Von daher gesehen brauchen sich deutsche Katholiken, denen die überlieferte Lehre der Kirche liebt und teuer ist, über die gestern veröffentlichte päpstliche instructio zunächst nicht zu besorgen. Nach der hier vollständig nachzulesenden Presseschau des Deutschlandfunkes ist die ersehnte und befürchtete Revolution ausgeblieben. Die Hamburger Welt meint, „nach einem weltweiten Fragebogen, zig Konferenzen und zwei Großsynoden in Rom … hält Papst Franziskus in seinem abschließenden Lehrschreiben "Amoris Laetitia" fest, dass er keine Veränderung der Lehre wünscht. “ Die Süddeutsche Zeitung jammert: „Die Liebe, die der Papst predigt, könnte viele Formen haben - auch diejenige, homosexuelle Partner zu achten und ihre Partnerschaft in Ehren zu halten. Hier verweigert sich der Papst in verletzender Weise. Er redet in seiner Enzyklika von Liebe, verweigert sie aber den schwulen und lesbischen Paaren; er stößt sie in die Sünde. Er reduziert Liebe auf heterosexuelle Liebe.“ Die Nürnberger Zeitung findet: "Typisch Franziskus. Da serviert uns der Papst ein Schreiben mit knapp 200 Seiten. Und daraus kann sich jeder das herausnehmen, was passt - oder auch nicht. Wer jedenfalls gedacht hat, die Sexuallehre der katholischen Kirche werde jetzt umgeschrieben, möge bitte aufwachen. Denn natürlich wird nicht an der Unauflöslichkeit der Ehe gerüttelt. Und an eine Ehe von Homosexuellen ist schon gar nicht zu denken" Auch die in jeder Hinsicht auf Kleinformat geschrumpfte Frankfurter Rundschau denkt nur an das Eine: „Papst Franziskus unterläuft konsequent den Anspruch, mit seiner Vollmacht als Kirchenoberhaupt alte Gesetze aufzuheben oder neue zu proklamieren. Das eröffnet Spielräume. Gegen die – seiner Kirche mehr als geläufige – Logik der Ausgrenzung setzt Franziskus die Logik der Eingliederung. Bitter nur und zugleich bezeichnend, dass diese Logik beim Thema Homosexualität versagt. So bleibt es bei Wirklichkeitsverweigerung. Die katholische Kirche findet kein Verhältnis und erst recht keine Sprache dafür, dass gleichgeschlechtliche Paare füreinander und für andere ein Segen sein können".
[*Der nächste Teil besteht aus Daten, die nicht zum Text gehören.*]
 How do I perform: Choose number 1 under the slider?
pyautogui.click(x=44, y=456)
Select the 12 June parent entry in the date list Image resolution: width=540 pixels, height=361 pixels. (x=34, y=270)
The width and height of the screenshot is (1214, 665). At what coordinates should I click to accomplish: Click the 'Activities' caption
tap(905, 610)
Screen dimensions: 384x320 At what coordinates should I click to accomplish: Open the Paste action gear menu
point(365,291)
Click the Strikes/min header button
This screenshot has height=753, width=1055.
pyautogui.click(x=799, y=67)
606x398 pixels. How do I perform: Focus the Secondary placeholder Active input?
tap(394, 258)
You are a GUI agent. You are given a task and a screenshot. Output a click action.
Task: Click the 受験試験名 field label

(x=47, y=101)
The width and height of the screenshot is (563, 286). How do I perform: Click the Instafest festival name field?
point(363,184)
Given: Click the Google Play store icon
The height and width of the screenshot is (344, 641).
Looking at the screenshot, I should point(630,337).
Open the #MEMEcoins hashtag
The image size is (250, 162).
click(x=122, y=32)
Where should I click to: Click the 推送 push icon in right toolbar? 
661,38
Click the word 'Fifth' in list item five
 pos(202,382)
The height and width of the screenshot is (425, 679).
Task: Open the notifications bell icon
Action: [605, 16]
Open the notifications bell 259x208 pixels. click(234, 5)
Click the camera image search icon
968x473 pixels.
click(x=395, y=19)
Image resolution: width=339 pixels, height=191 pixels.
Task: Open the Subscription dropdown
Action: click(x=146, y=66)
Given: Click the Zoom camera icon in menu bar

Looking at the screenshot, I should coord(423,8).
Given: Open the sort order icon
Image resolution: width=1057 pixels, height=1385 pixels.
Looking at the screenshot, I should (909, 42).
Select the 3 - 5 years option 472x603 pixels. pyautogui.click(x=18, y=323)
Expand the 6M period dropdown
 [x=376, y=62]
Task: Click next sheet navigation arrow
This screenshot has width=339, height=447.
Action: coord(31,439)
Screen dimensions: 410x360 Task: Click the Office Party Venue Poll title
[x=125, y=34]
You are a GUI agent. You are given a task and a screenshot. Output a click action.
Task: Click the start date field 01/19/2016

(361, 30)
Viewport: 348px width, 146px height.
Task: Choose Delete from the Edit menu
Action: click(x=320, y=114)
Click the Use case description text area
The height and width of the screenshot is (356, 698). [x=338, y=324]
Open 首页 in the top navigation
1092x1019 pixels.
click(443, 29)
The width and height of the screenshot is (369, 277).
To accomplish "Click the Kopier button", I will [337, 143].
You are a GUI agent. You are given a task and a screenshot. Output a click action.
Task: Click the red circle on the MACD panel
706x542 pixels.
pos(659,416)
Auch hier sind freilich die Zwischentöne zu beachten: Wenn die Nürnberger finden, aus diesem Brief aus Rom könne „sich jeder das herausnehmen, was passt“ und die Frankfurter neu „eröffnet(e) Spielräume“ sehen, haben sie ja recht. Wie recht sie damit – kommunikationstheoretisch gesehen – haben, eröffnet sich beim Blick auf Schlagzeilen in der englischsprachigen Presse, die um Aussagen wie „More Tolerance, less judgment“, „Pope shares progressive views on divorce“ „Pope Francis cracks open the door...“ kreisen.

Es überfordert unsere Kräfte und Kompetenzen, sich mit einem Text, der so unterschiedliche Deutungsversuche provoziert und zuläßt, inhaltlich eingehend auseinanderzusetzen - als „Lehrschreiben“ erscheint uns das nicht. Wer sein Gewissen an der authentischen katholischen Lehre schulen möchte, hält sich besser an den Katechismus der Katholischen Kirche, der von niemandem in Frage gestellt werden kann. Wer trotzdem genauer wissen will, welche Spielräume mit Amoris Laetitia neu eröffnet und welche Türen aufgestoßen werden für die, die vom Katechismus abrücken wollen, findet nähere Informationen beim amerikanischen Kanonisten Ed Peters, der auf seinem Blog „In the Light of the Law“ als Ergebnis einer ersten Lektüre diverse rechtliche und theologische Schwachpunkte des päpstlichen Dokuments vorstellt. Klar scheint demnach vor allem Eines: Die Diktatur des Relativismus, die sich in der westlichen Gesellschaft immer brutaler ausdehnt, läßt nicht nach in ihren Versuchen, auch die Kirche Christi zu unterwerfen. Und wo die Päpste Johannes Paul II. und vor allem Benedikt XVI. dem mit allen ihnen zu Gebote stehenden Mitteln widerstanden, hat das argentinische Pontifikat diesem Ansturm wenig entgegen zu setzen.